→ Aim
List each line of the records below that contains the string "point". Treat uppercase and lowercase letters as distinct.

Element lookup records

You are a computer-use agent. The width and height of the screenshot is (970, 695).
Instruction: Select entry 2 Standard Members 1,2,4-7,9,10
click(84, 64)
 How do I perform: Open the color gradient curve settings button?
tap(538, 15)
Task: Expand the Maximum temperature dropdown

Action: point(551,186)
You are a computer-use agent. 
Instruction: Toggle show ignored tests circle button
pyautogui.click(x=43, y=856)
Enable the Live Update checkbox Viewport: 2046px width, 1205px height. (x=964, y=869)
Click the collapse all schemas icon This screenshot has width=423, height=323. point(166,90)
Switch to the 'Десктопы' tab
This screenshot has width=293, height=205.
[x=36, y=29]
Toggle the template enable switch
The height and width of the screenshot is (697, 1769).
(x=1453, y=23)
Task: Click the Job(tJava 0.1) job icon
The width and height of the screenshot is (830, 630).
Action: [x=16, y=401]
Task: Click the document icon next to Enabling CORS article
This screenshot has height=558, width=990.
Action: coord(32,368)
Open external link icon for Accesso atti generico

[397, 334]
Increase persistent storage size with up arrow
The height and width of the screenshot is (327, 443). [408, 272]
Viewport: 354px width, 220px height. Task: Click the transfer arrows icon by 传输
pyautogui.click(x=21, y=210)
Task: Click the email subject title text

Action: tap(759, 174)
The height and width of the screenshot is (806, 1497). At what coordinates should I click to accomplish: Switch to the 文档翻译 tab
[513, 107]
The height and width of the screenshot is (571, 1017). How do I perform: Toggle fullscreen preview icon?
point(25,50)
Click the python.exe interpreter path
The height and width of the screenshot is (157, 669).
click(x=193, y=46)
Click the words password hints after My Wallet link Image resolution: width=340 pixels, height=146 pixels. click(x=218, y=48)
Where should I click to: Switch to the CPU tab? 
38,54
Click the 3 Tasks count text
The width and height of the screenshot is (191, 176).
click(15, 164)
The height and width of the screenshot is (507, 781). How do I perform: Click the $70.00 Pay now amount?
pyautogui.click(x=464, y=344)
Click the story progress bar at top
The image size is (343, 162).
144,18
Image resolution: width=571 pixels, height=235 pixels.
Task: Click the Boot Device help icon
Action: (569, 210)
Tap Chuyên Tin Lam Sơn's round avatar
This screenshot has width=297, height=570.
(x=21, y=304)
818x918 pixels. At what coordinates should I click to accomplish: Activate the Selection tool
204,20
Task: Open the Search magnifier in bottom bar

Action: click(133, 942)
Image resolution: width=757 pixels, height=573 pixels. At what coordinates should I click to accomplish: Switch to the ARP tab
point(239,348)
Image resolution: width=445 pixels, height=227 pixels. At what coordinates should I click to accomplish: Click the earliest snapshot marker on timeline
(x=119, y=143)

→ Exercise solution
Action: point(551,186)
Click the collapse all schemas icon This screenshot has width=423, height=323. point(166,90)
point(25,50)
point(239,348)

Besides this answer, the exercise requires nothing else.